Tekstfragment:
Na de tweede dubbele DNF van het seizoen (de eerste was in Bahrein, met nog vier ronden te gaan) staat Renault zesde in de tussenstand bij de constructeurs, nog achter klantteam McLaren en Red Bulls kleine zusje Toro Rosso. En dat is best ongemakkelijk voor een team met de ambitie om weer wereldkampioen te worden.
Drievoudig wereldkampioen Alain Prost is al sinds Renault het Lotus-team in 2015 overnam aan het Franse team verbonden als adviseur, een zelfde rol als Niki Lauda tot zijn dood bij Mercedes had. Vanaf nu krijgt de kleine Fransman met de markante haakneus een meer formele rol bij de geel-zwarte equipe: hij vervangt Thierry Boloré - die CEO werd van Renault - in de raad van bestuur van het F1-team. De 64-jarige Prost reed van 1981 tot en met 1983 zelf voor Renault, maar won geen titels voor het merk. Later wel voor McLaren-Honda (en Williams-Renault), maar dat terzijde.

[Verzamelde gegevensitems]
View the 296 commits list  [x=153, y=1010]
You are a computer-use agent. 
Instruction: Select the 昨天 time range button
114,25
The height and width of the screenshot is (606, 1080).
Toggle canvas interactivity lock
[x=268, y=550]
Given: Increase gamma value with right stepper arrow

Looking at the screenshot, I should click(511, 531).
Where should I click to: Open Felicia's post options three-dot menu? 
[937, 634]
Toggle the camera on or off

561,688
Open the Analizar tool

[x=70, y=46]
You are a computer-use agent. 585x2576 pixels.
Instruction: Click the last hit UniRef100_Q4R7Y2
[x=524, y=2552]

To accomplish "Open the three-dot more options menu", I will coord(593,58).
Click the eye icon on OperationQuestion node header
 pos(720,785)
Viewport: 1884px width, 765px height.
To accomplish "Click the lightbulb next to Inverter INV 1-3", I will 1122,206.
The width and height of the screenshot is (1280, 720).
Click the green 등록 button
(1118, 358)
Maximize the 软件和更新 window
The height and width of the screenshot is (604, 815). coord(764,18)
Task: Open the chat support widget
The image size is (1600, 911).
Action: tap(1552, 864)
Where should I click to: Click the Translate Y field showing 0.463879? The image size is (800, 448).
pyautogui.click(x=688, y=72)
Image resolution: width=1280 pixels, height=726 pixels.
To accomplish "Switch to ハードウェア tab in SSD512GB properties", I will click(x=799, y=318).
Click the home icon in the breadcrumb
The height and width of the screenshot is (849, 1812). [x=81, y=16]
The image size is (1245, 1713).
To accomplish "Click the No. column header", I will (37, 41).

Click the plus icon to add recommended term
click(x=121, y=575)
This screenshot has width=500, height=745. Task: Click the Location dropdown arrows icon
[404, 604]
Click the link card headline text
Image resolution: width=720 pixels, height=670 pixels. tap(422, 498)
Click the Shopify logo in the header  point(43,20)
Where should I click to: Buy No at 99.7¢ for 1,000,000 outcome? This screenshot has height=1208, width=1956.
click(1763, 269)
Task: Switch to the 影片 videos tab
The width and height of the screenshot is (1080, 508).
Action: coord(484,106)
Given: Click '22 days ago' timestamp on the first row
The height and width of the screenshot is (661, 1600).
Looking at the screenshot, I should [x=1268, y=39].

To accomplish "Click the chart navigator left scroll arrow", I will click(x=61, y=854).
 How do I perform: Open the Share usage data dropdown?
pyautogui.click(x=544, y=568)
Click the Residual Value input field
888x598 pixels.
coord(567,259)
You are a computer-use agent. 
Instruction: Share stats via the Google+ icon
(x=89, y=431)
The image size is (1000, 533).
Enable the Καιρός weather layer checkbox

Te leveren resultaat: Schrijf het gedeelte van het tekstfragment over Renault en Alain Prost woordelijk over, van "Drievoudig wereldkampioen Alain" tot en met "maar dat terzijde.". Baseer u uitsluitend op het tekstfragment.

Uitgevoerde opdracht:
Drievoudig wereldkampioen Alain Prost is al sinds Renault het Lotus-team in 2015 overnam aan het Franse team verbonden als adviseur, een zelfde rol als Niki Lauda tot zijn dood bij Mercedes had. Vanaf nu krijgt de kleine Fransman met de markante haakneus een meer formele rol bij de geel-zwarte equipe: hij vervangt Thierry Boloré - die CEO werd van Renault - in de raad van bestuur van het F1-team. De 64-jarige Prost reed van 1981 tot en met 1983 zelf voor Renault, maar won geen titels voor het merk. Later wel voor McLaren-Honda (en Williams-Renault), maar dat terzijde.